_EXERCISE BRIEF:_ Set down each record below precisely, skipping the pictures.

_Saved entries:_
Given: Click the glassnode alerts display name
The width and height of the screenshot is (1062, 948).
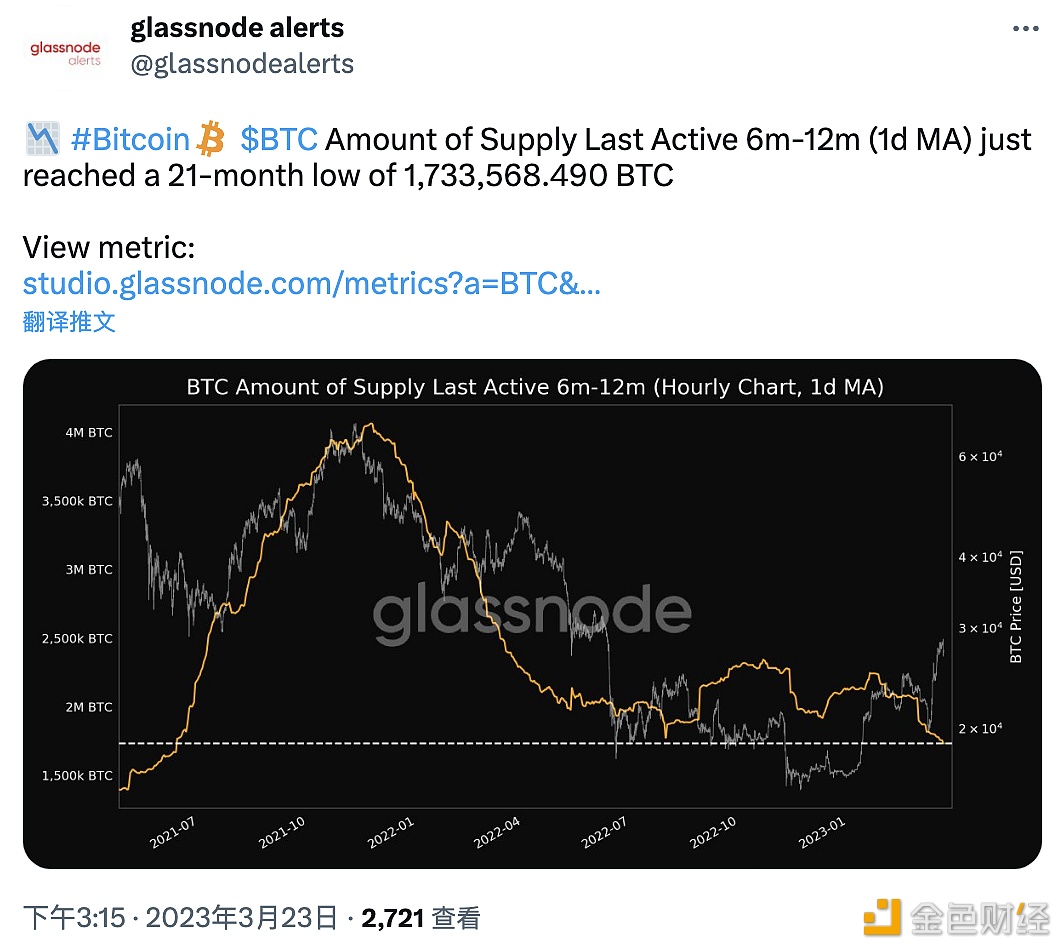Looking at the screenshot, I should coord(237,27).
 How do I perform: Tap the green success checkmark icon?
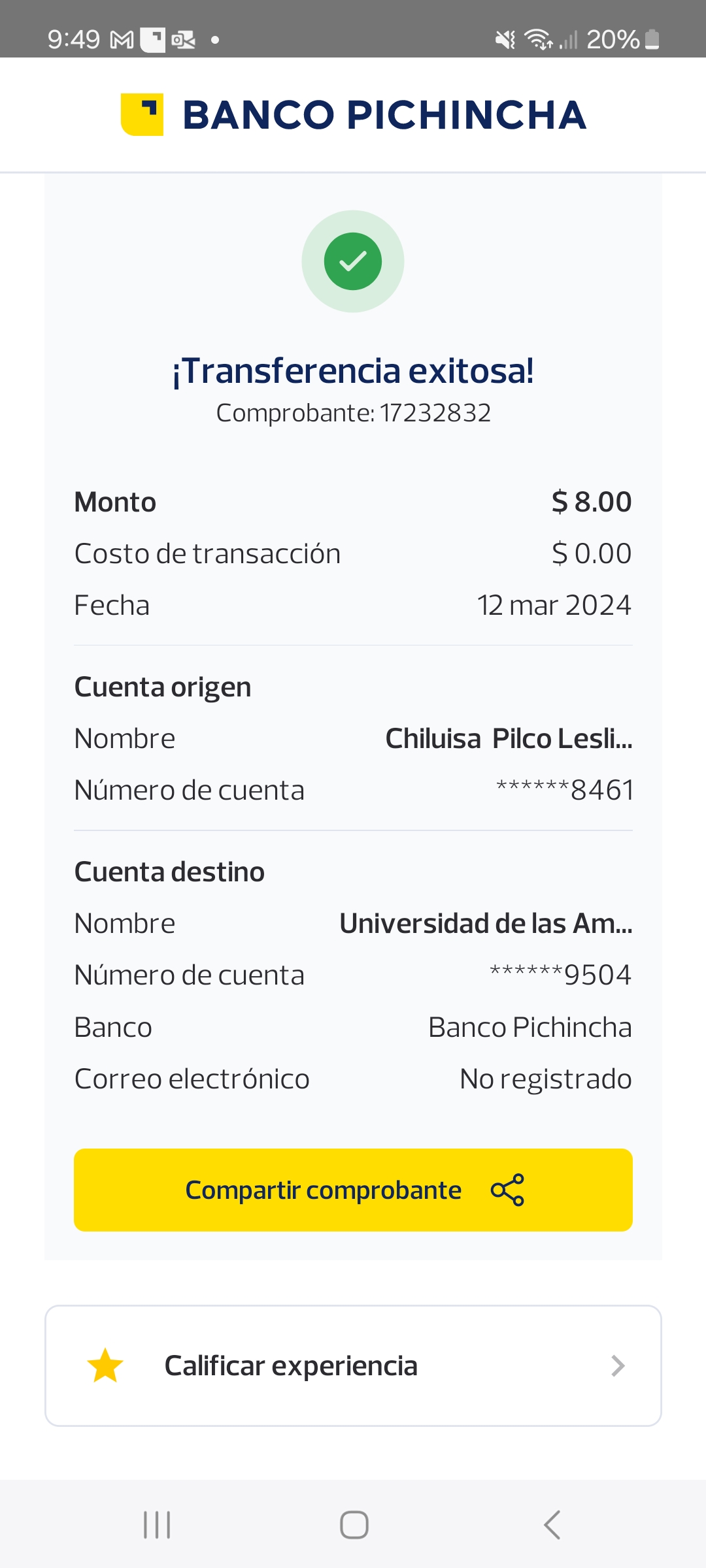pyautogui.click(x=353, y=261)
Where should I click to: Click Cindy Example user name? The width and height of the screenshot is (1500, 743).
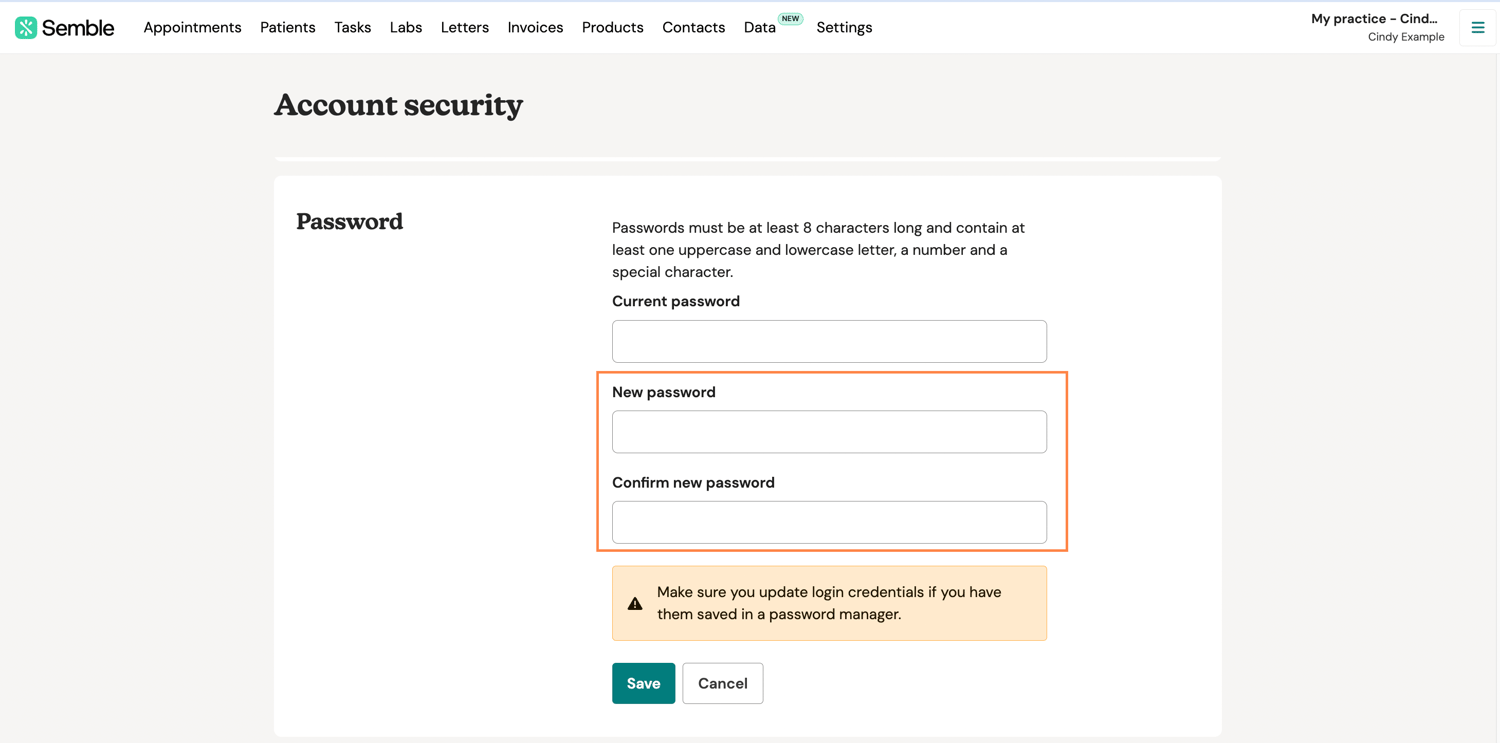[x=1406, y=36]
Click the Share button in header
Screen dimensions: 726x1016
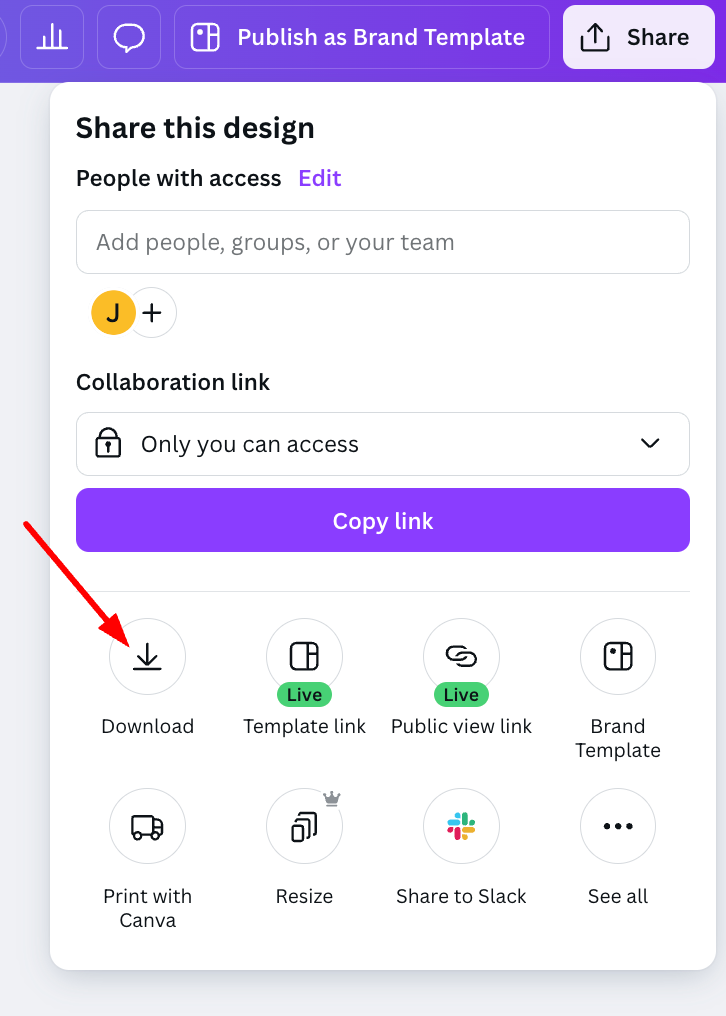point(639,37)
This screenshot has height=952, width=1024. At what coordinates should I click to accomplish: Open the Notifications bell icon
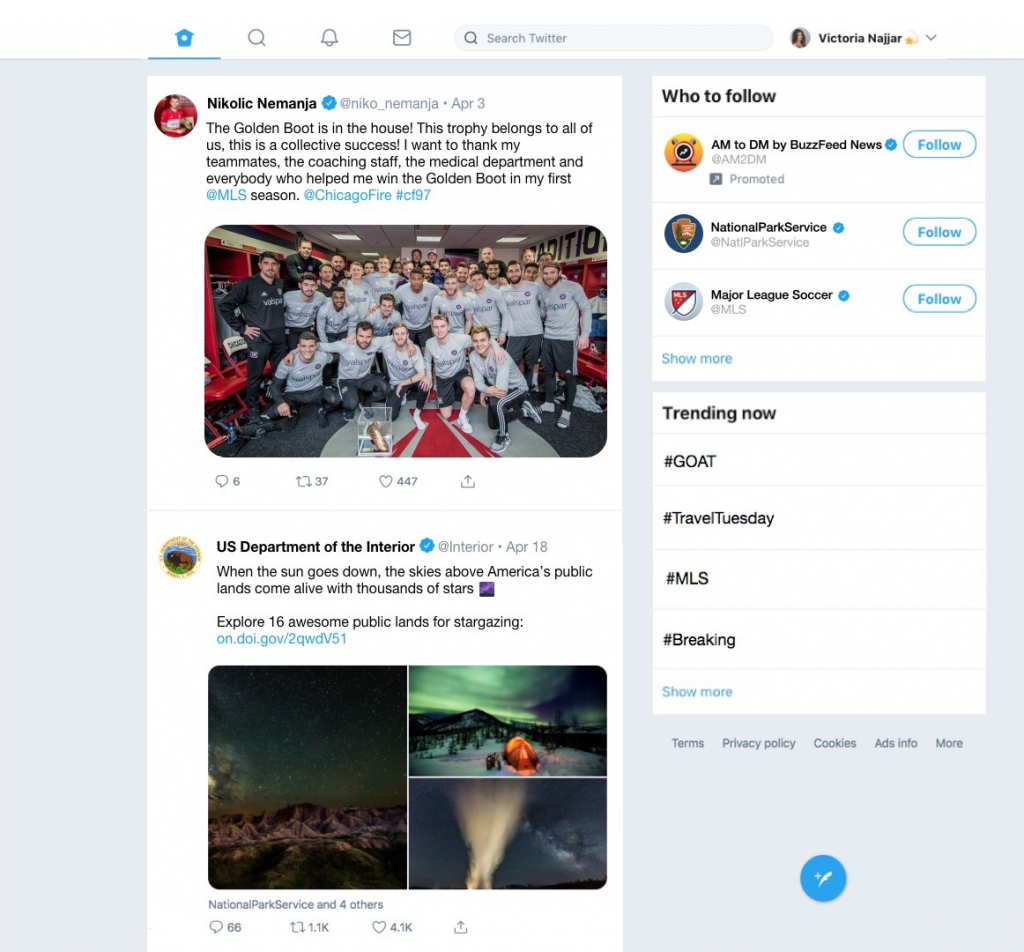(x=329, y=38)
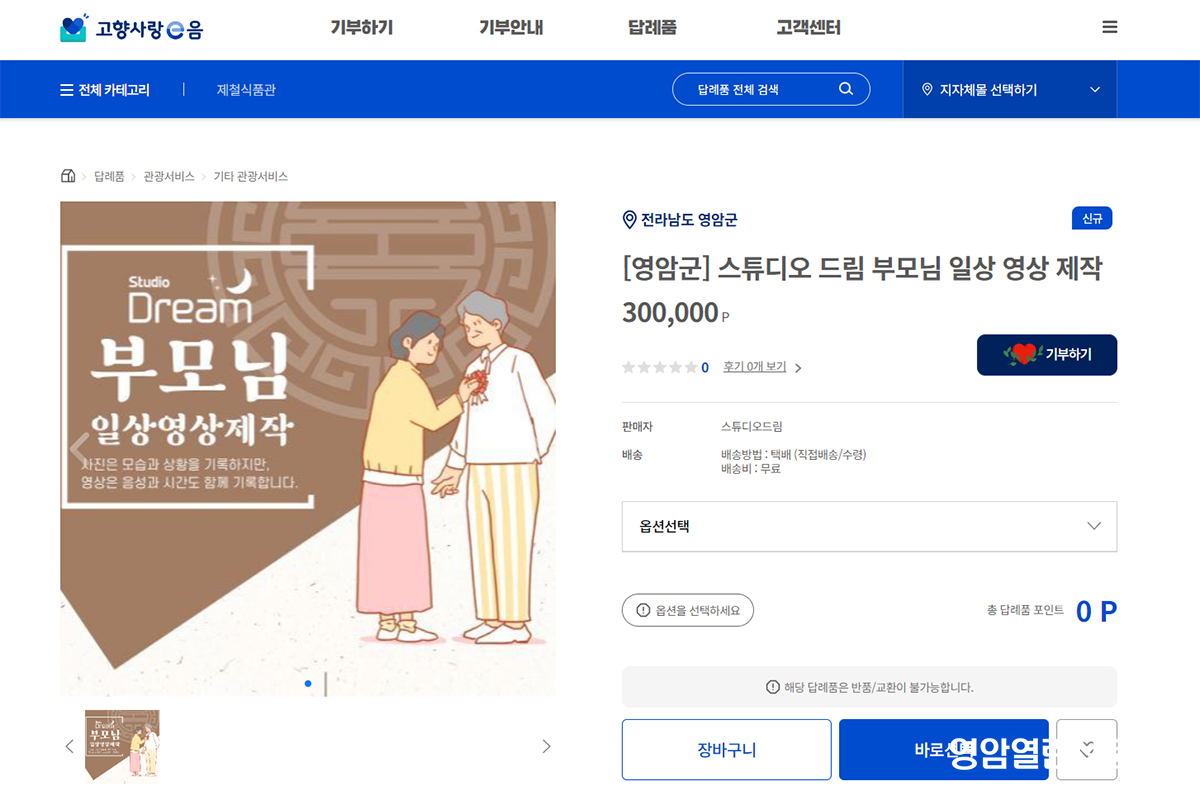Open the hamburger menu at top right
The height and width of the screenshot is (800, 1200).
point(1109,28)
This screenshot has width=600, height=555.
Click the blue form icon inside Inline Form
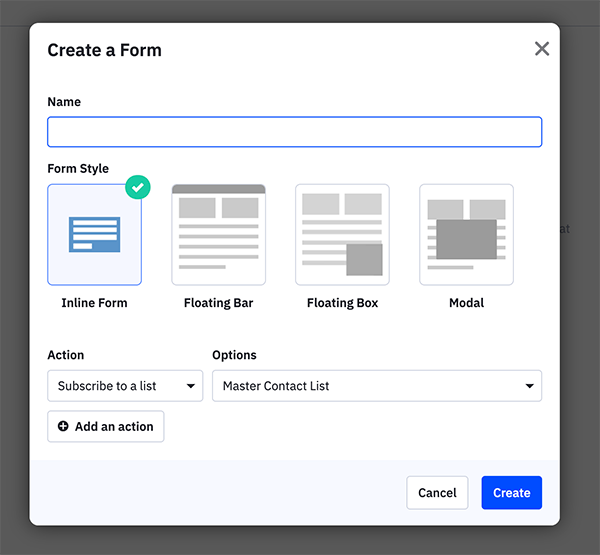click(95, 235)
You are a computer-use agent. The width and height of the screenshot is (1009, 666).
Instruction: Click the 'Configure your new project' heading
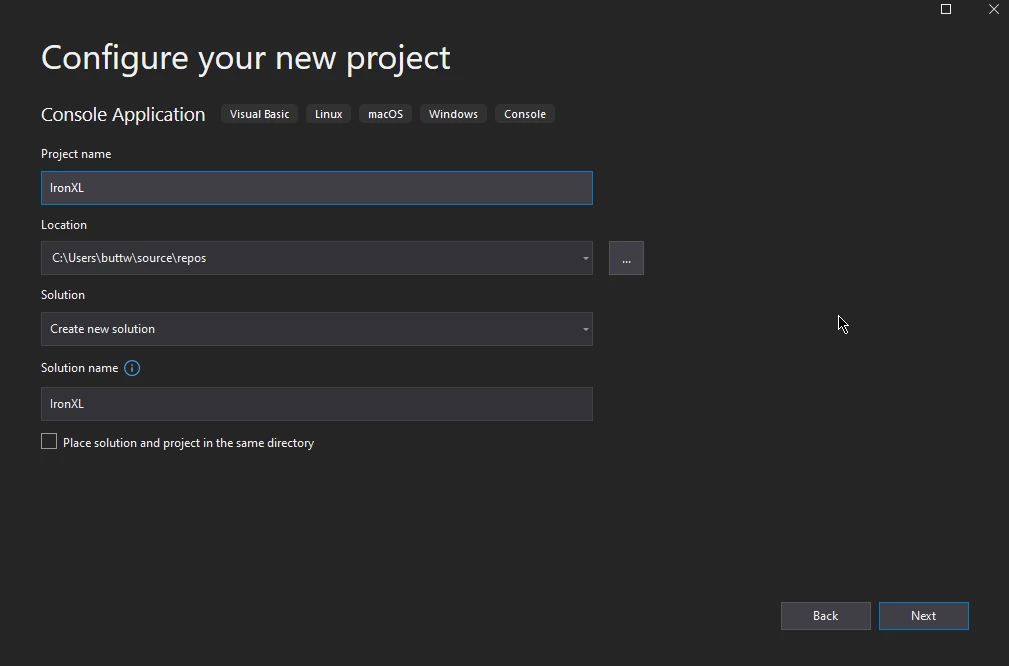click(245, 58)
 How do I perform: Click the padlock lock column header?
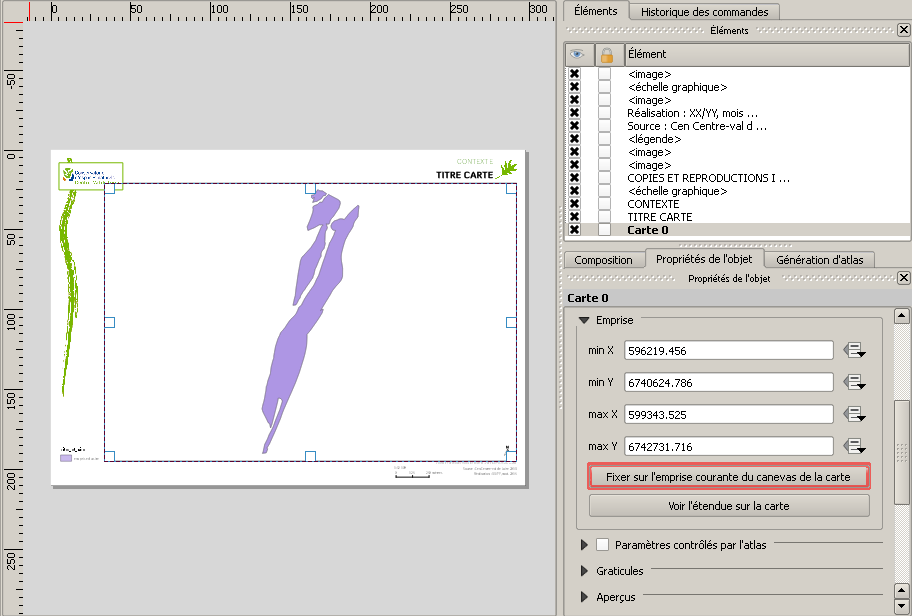pyautogui.click(x=606, y=54)
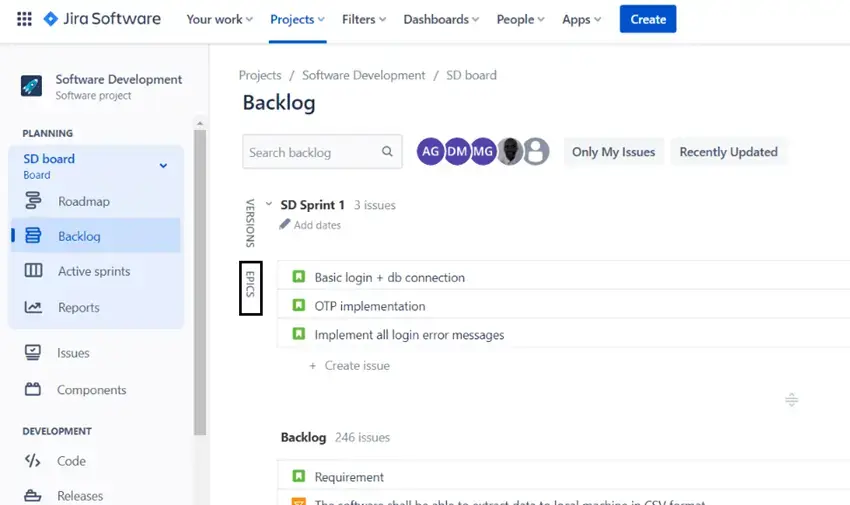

_RESPONSE:_
Given: Click the glassnode alerts display name
The width and height of the screenshot is (1062, 948).
Looking at the screenshot, I should coord(237,27).
 How do I perform: Tap the green success checkmark icon?
pyautogui.click(x=353, y=261)
Where should I click to: Click Cindy Example user name? The width and height of the screenshot is (1500, 743).
[x=1406, y=36]
Click the Share button in header
Screen dimensions: 726x1016
point(639,37)
This screenshot has height=952, width=1024. At what coordinates should I click to accomplish: Open the Notifications bell icon
(x=329, y=38)
Open the hamburger menu at top right
The height and width of the screenshot is (800, 1200).
point(1109,28)
This screenshot has width=600, height=555.
Click the blue form icon inside Inline Form
click(95, 235)
You are a computer-use agent. The width and height of the screenshot is (1009, 666).
Instruction: Click the 'Configure your new project' heading
click(245, 58)
 How do I perform: Click the padlock lock column header?
pyautogui.click(x=606, y=54)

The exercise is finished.